Ab dem 1. Dezember werden bis zu 60 unbegleitete minderjährige Asylsuchende (sogenannte MNA), die hauptsächlich aus Afghanistan stammen, im kantonalen Durchgangszentrum im ehemaligen Gesundheitszentrum für das Alter «Rosengarten» untergebracht und von der Caritas betreut. Dies schreibt das Schulpräsidium der Sekundarschule Uster in einer Medienmitteilung.
Ein kleiner Teil dieser MNA sei noch im schulpflichtigen Alter, also unter 16 Jahre alt.
Integration und Sprachunterricht
Für diese schulpflichtigen Asylsuchenden werde eine sogenannte Aufnahmeklasse gebildet. Die Sekundarstufe Uster rechnet mit 8 bis 14 Schülern.
Die Schulpflege habe entschieden, die Aufnahmeklasse Asyl in der Schuleinheit Weidli zu integrieren, wo die Kinder in einer zusätzlichen Klasse unterrichtet werden.
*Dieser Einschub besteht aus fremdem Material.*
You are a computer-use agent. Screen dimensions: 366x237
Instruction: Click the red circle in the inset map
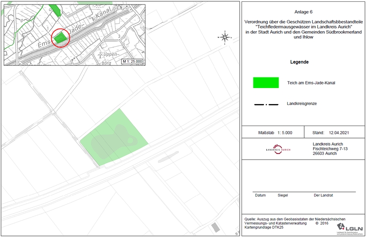(x=60, y=38)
Die Kinder besuchen die Aufnahmeklasse Asyl für höchstens ein Jahr und erhalten Anfangsunterricht in Deutsch als Zweitsprache (DaZ) und Unterricht in anderen Fächern. Das Ziel sei, die Jugendlichen insbesondere in Deutsch zu unterrichten – und sie mit den hiesigen Gepflogenheiten und der Schweizer Kultur vertraut zu machen.